**Elenco dei compiti**:
1. Estrai dal testo su "Il lungo addio" il passo che va da "Pubblicato per la" a "con grande forza.", riportandolo parola per parola.
2. Continua il testo su "Il lungo addio" dal punto in cui termina.

**Estratto del documento**:
════════════════

Pubblicato per la prima volta negli Stati Uniti nel 1953 e vincitore nel 1955 del premio letterario Edgar Award, “Il lungo addio” è il sesto romanzo di Raymond Chandler che vede nuovamente come protagonista Philip Marlowe, il cui esordio letterario risale al 1939 nell’opera “Il grande sonno”.
Sin dalle prime pagine quel che emerge dal componimento è un profondo senso di noir e di malinconia. Philip Marlowe è definito e descritto con poche e rapide “pennellate” ma giunge al lettore con grande forza.
L’investigatore privato, protagonista, è quasi al termine della sua carriera e il suo spirito è affranto dalla consapevolezza che a breve scomparirà da quella che è la scena pubblica. Marlowe è un uomo in grado di risolvere anche i casi più complessi, si propone al pubblico come un perdente, ma è un personaggio che sa toccare le corde di chi legge e restarci.
Siamo nella prima metà del secolo scorso, siamo a Las Vegas, una realtà fatta da boss malavitosi, poliziotti, denaro che scorre. Le pagine si aprono con Terry Lennox ubriaco su una Rolls-Royce Silver Wraith davanti alla terrazza del Dancer. Una serie di vicissitudini lo riporteranno in quel di Las Vegas dove si ricongiungerà in seconde nozze con la moglie Sylvia figlia di Harlan Potter. Chiuso questo primo aspetto ci spostiamo ancora su Roger Wade, scrittore che non riesce a concludere il proprio romanzo, in preda all’alcolismo, a comportamenti violenti verso la moglie, a sparizioni e morti. Il compito di Marlowe è quello di vigilare al fine di far sì che il romanzo venga concluso, tuttavia, si susseguono morti per omicidio che vedono coinvolto lo stesso Wade e la stessa amante figlia di un rinomato possidente locale.

════════════════

**Dati registrati**:
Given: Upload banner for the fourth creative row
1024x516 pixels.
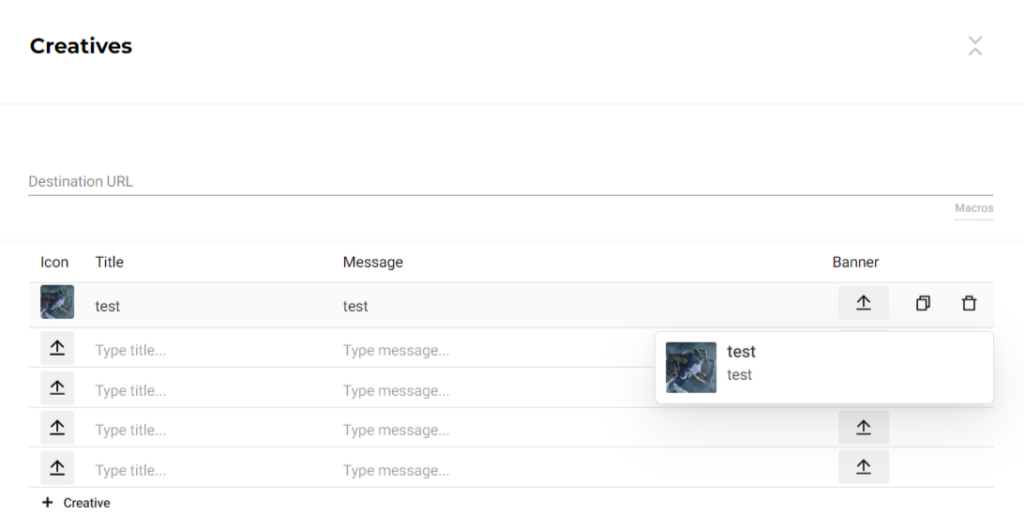Looking at the screenshot, I should 863,428.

════════════════

**Risposte ai compiti**:
1.
Pubblicato per la prima volta negli Stati Uniti nel 1953 e vincitore nel 1955 del premio letterario Edgar Award, “Il lungo addio” è il sesto romanzo di Raymond Chandler che vede nuovamente come protagonista Philip Marlowe, il cui esordio letterario risale al 1939 nell’opera “Il grande sonno”.
Sin dalle prime pagine quel che emerge dal componimento è un profondo senso di noir e di malinconia. Philip Marlowe è definito e descritto con poche e rapide “pennellate” ma giunge al lettore con grande forza.

2.
Il caso si infittisce, la polizia ha dei sospetti, la stessa comparsa di un personaggio dato per morto e il suicidio di una delle varie voci narranti porterà allo svilupparsi di altrettante sorprese. La trama, infatti, de “Il lungo addio” non è affatto semplice e al contrario si sviluppa come una rete fatta di elementi da scoprire e vagliare tra loro perfettamente collegati. Nulla è scontato, nulla è come appare. La stessa risoluzione del caso non sarà semplice e porterà Marlowe a ricevere conferma delle sue supposizioni a seguito di un nuovo evento postumo.

«Ha sorriso e si è stretto nelle spalle. Io ero ancora di cattivo umore, scendendo le scale, ma non capivo il perché, così come non capivo per quale ragione un uomo dovesse ridursi alla fame e a dormire per strada invece di impegnare il guardaroba. Doveva avere i suoi principi, e ci si atteneva con rigore.»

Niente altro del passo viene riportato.